El presidente y el gobernador dijeron que los homicidios dolosos son los más preocupantes, pues el resto de los delitos están a la baja. Pero según cifras oficiales, los primeros cinco meses del año hubo 51,164 hechos delictivos de todo tipo; y si consideramos que en 94.8% de los casos no se presentan denuncias, podemos concluir que estamos lejos de vivir seguros. Según el gobernador, han sido detenidos 1,591 integrantes de los dos principales cárteles que operan en el estado —Cartel Jalisco Nueva Generación y Cártel de Santa Rosa de Lima—, pero mientras el primero lanza videos ostentando un poder de fuego apabullante, el otro se hace presente con matanzas cotidianas.

A los guanajuatenses poco nos importa a cuál autoridad le corresponde investigar los robos, asesinatos, desapariciones, extorsiones y secuestros. Queremos trabajar seguros y vivir en paz.

Durante décadas, Guanajuato fue reconocida como una tranquila tierra de trabajo. El estado exporta hortalizas; alberga armadoras estadounidenses, japonesas y europeas; es sede del reconocido Festival Cervantino y un importante destino turístico. Pero su actividad económica ha decrecido 0.83% desde 2019, que sumado a la pandemia de COVID-19 y a la imparable violencia, complica aún más el escenario.

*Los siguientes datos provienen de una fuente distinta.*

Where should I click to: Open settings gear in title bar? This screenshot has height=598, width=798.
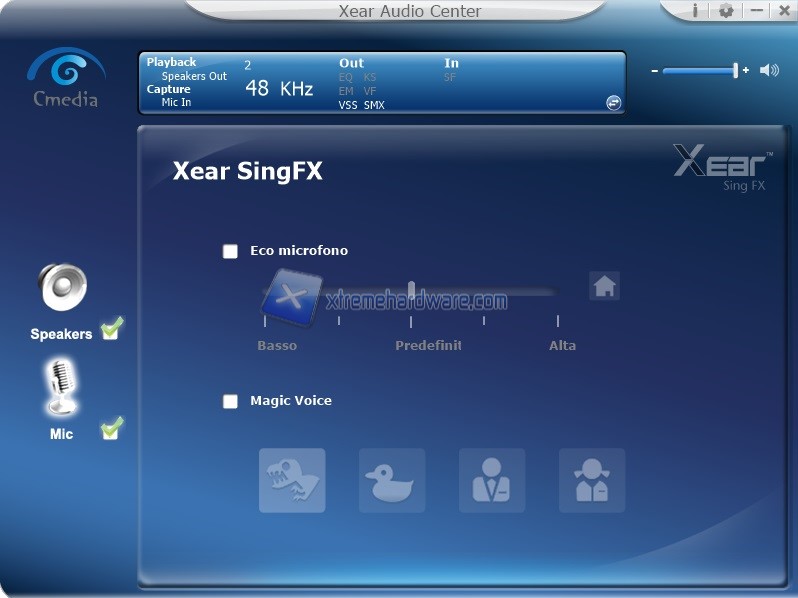(x=726, y=11)
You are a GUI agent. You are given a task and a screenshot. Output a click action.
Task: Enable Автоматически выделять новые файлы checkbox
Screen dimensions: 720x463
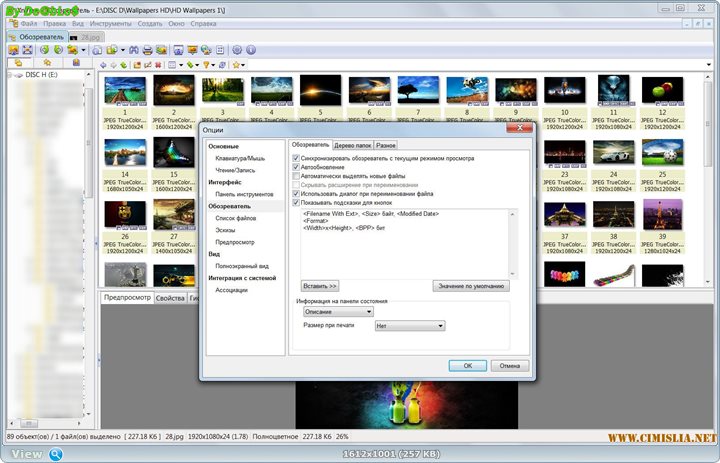(x=296, y=175)
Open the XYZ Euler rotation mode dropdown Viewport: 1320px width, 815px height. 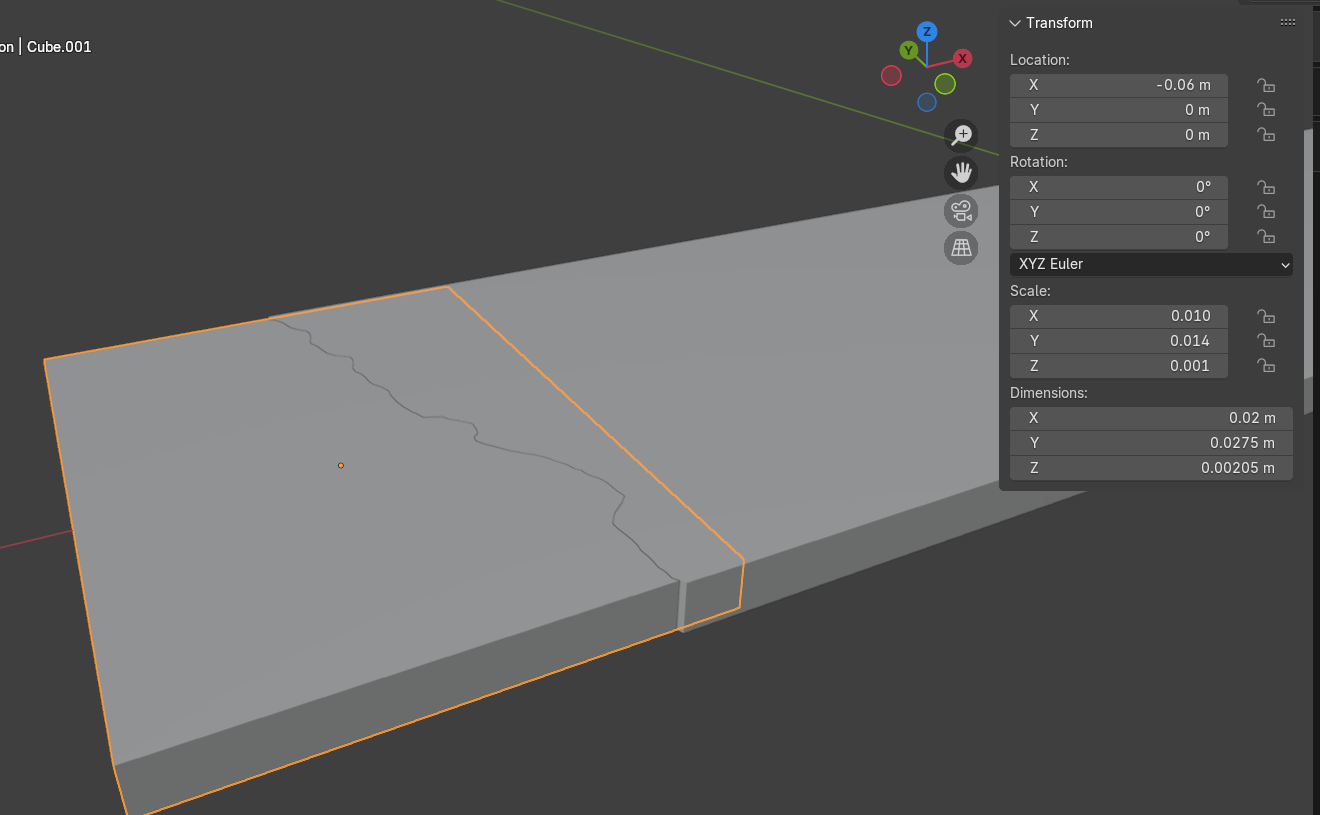tap(1150, 264)
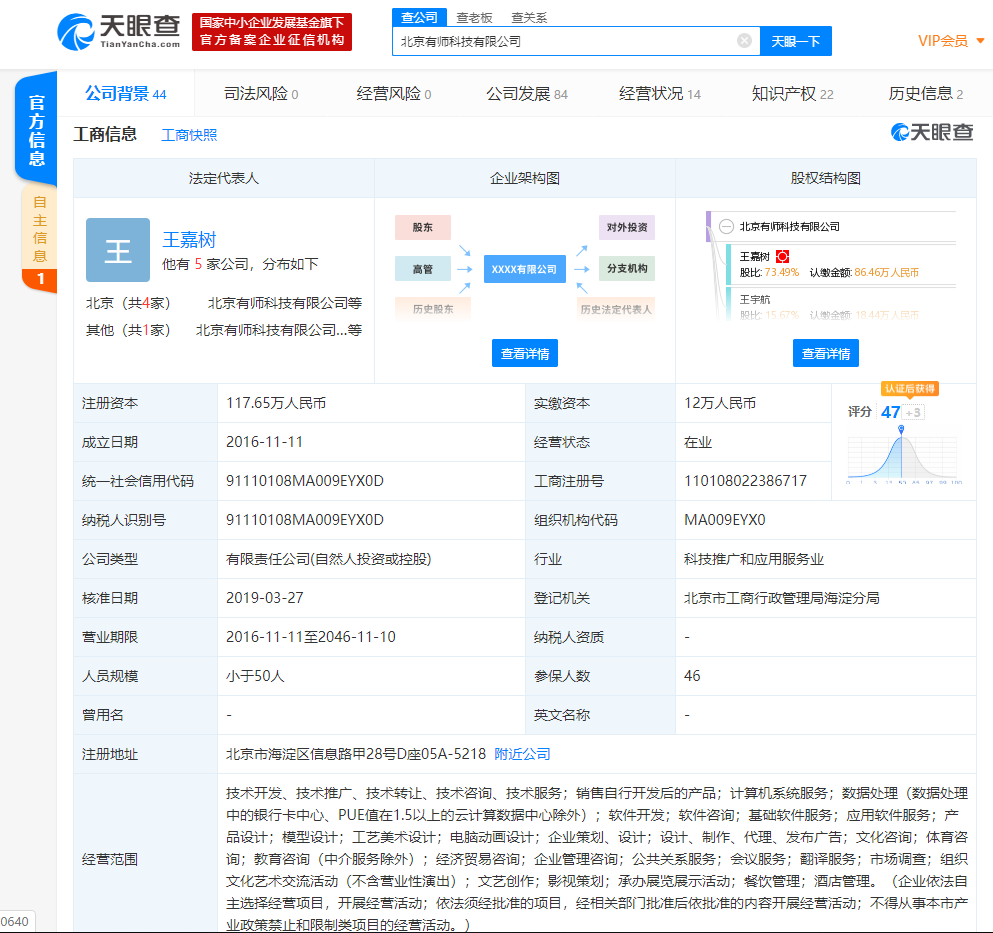Click the TianYanCha logo in header
Image resolution: width=993 pixels, height=933 pixels.
pos(118,31)
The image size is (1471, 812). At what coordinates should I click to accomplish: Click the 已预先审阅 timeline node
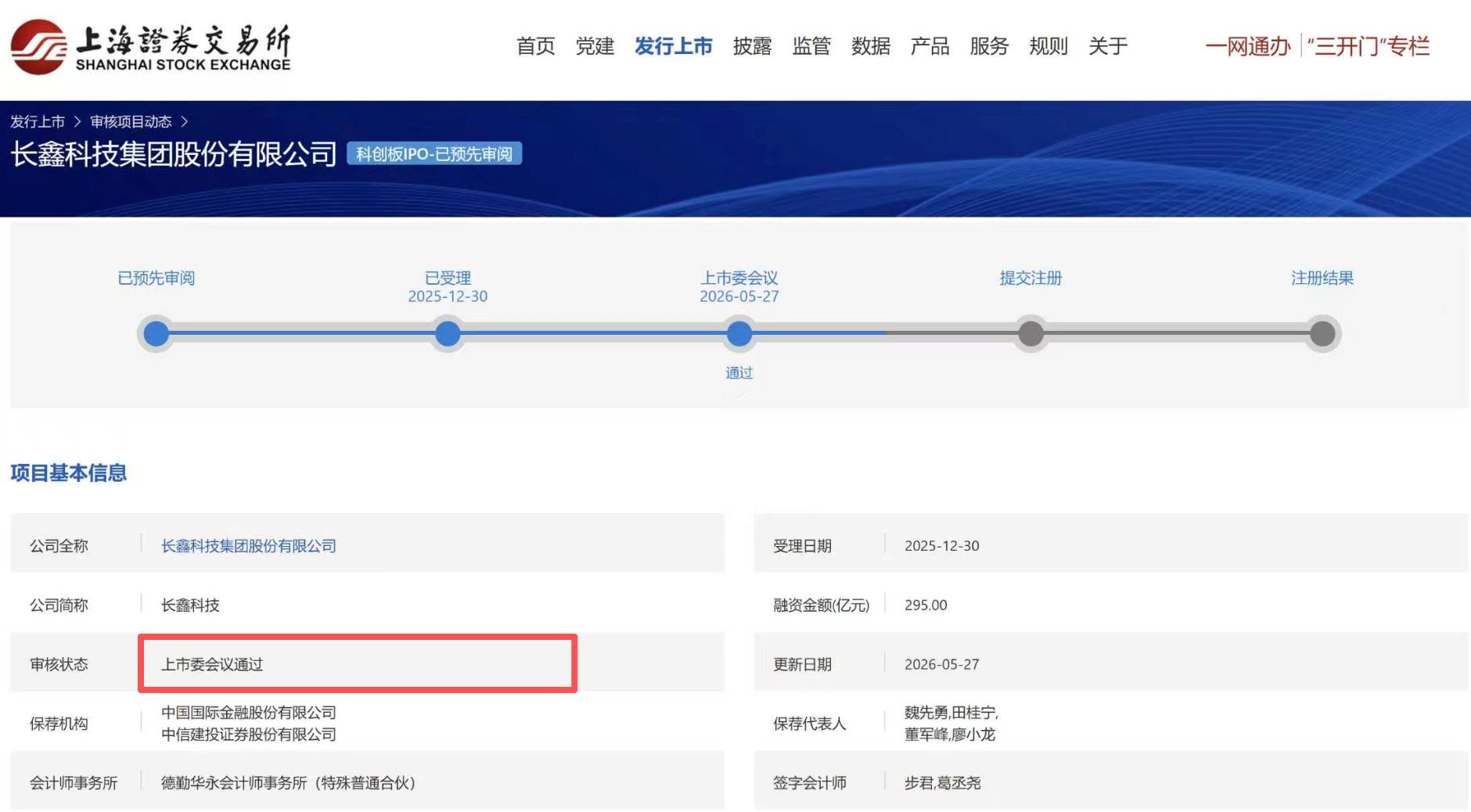156,334
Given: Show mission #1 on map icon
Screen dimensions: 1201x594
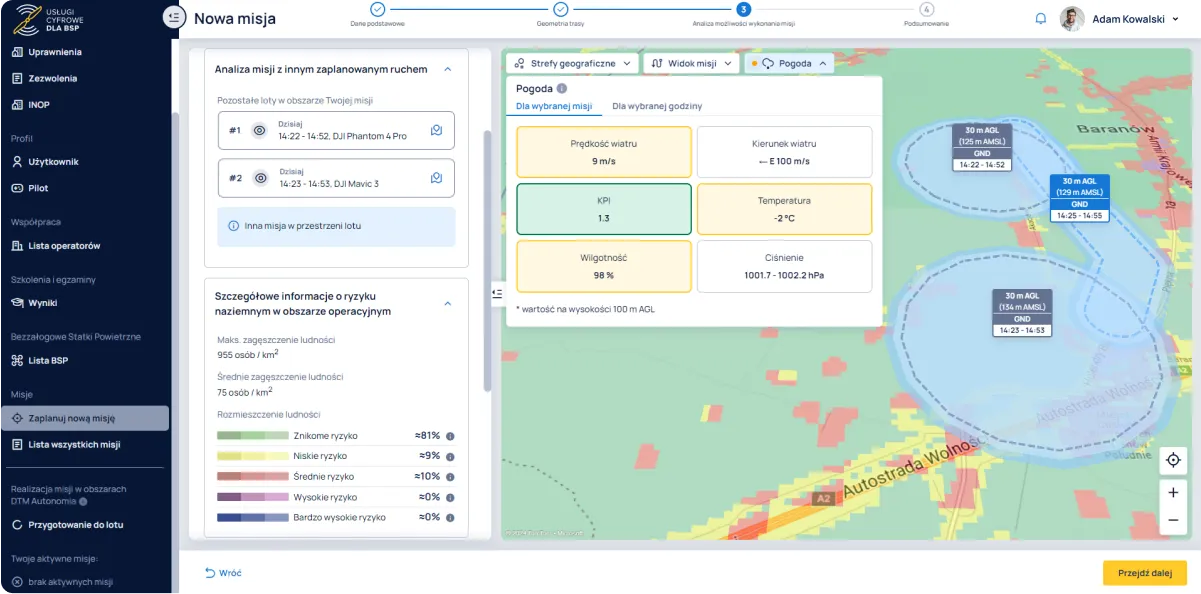Looking at the screenshot, I should click(436, 130).
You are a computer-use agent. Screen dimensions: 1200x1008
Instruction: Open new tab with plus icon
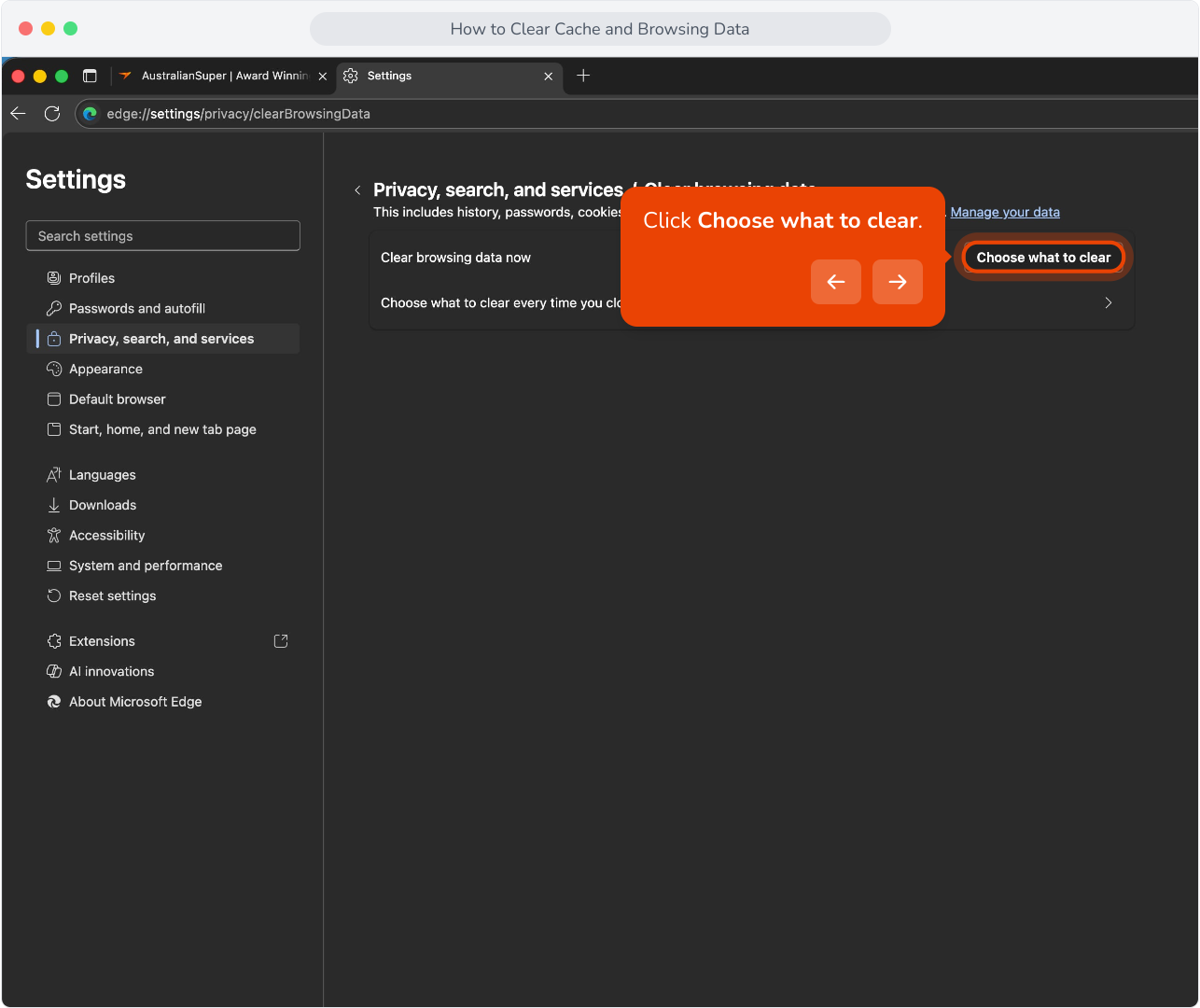coord(583,76)
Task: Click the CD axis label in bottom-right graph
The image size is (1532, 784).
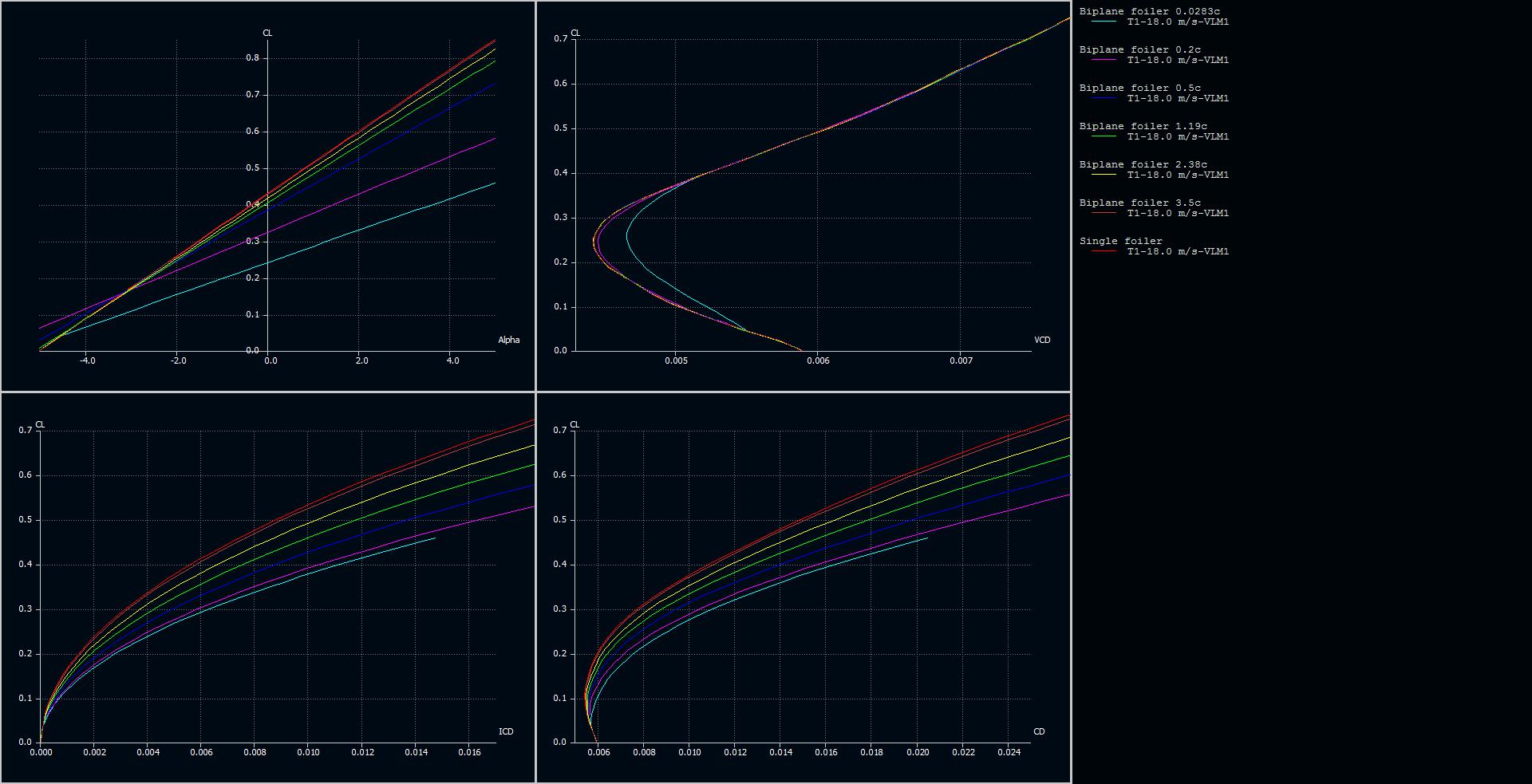Action: (1039, 732)
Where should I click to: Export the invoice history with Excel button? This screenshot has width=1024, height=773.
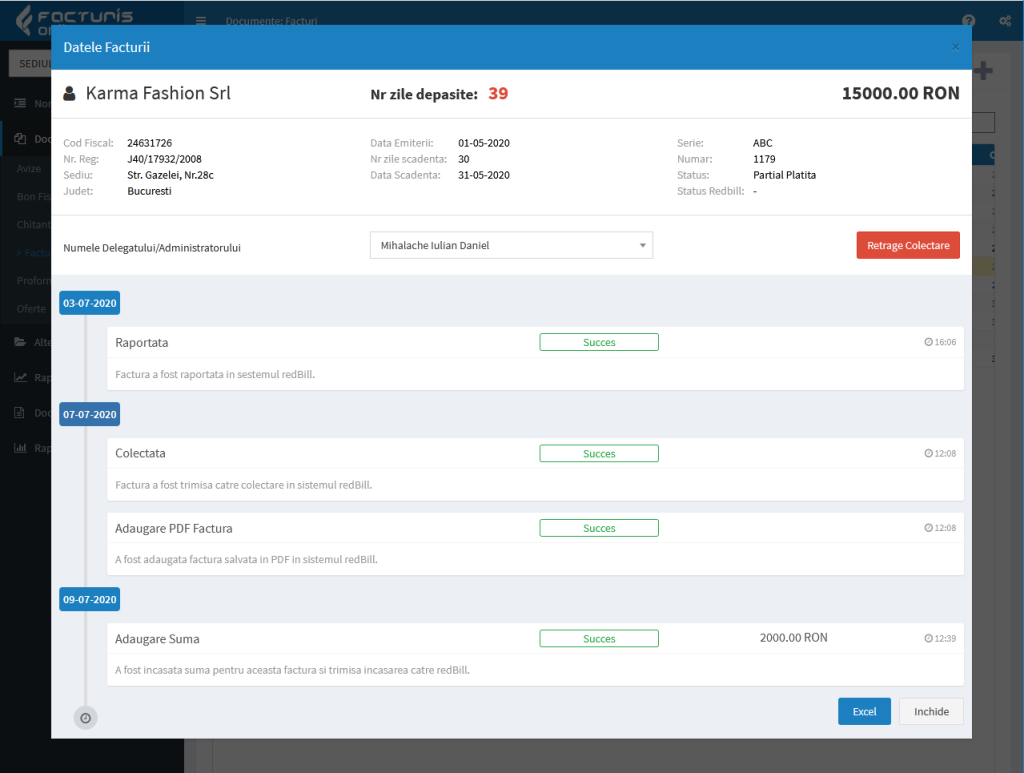click(864, 711)
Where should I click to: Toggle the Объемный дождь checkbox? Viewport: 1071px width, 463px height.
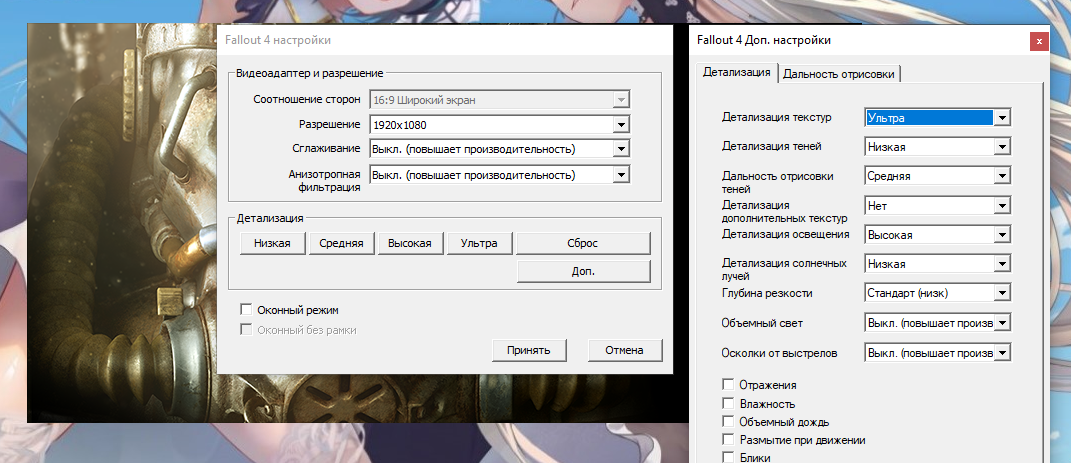(x=727, y=422)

El gobierno estatal lo acapara desde hace 30 años el derechista Partido Acción Nacional, que controla el Congreso local e influye en el poder Judicial. Es un gobierno sin contrapesos. El actual gabinete de Rodríguez Vallejo es prácticamente el mismo de su antecesor, Miguel Márquez, en cuyo gobierno creció exponencialmente la violencia.

Uno de los principales conflictos entre la federación y el gobierno estatal ha sido la actuación del fiscal del estado, Carlos Zamarripa Aguirre, quien está en el cargo desde 2009 y ya fue ratificado hasta 2028. En junio, el operativo para detener a El Marro, y la posterior liberación de sus familiares detenidos por fallas en el proceso e indicios de tortura, fue un fiasco. Eso tensó más la relación: las autoridades locales culparon al gobierno de AMLO y él externó su desconfianza en el fiscal.

El gobernador ha felicitado y dicho que confía en el trabajo de Zamarripa Aguirre, aún cuando el Índice de Impunidad Global muestra que solo 2% de los delitos cometidos en el estado terminan con una sentencia condenatoria. Para los deudos de víctimas mortales y personas que exigen justicia, no ha habido muestras de solidaridad.

En su visita, AMLO ya no criticó al fiscal y, a cambio, el gobernador dijo que acudirá a las mesas sobre seguridad que organiza el gobierno federal con los gobernadores, a las cuales no había asistido durante año y medio. Fue una negociación política para evitar el fondo del asunto, pues no hay aún ningún plan para recuperar el estado.

Hasta el momento, el único cambio visible es el patrullaje más intenso de la Guardia Nacional. Y pese a ello, los periódicos locales muestran la misma cuota cotidiana de sangre. Los videos del Cártel Jalisco Nueva Generación, en los que muestran su poderío y retan a El Marro, anticipan más días de fuego y sangre para la región.

“No vamos a dejar solos a los guanajuatenses”, dijo el presidente aquí. Tenemos la sensación de que toda la polémica sobre la violencia en Guanajuato se redujo a una disputa de políticos que se zanjó con una visita rápida y unas cuantas fotos. Nada se dijo sobre los funcionarios omisos que permitieron que la situación llegara a este punto, nada sobre las violaciones a los derechos humanos, nada sobre la impunidad… Sin atender las causas, y solo con buenas intenciones, se ve difícil que el estado reencuentre su camino hacia la paz.

Kennia Velázquez es reportera del Laboratorio de Periodismo y Opinión Pública en Guanajuato, México.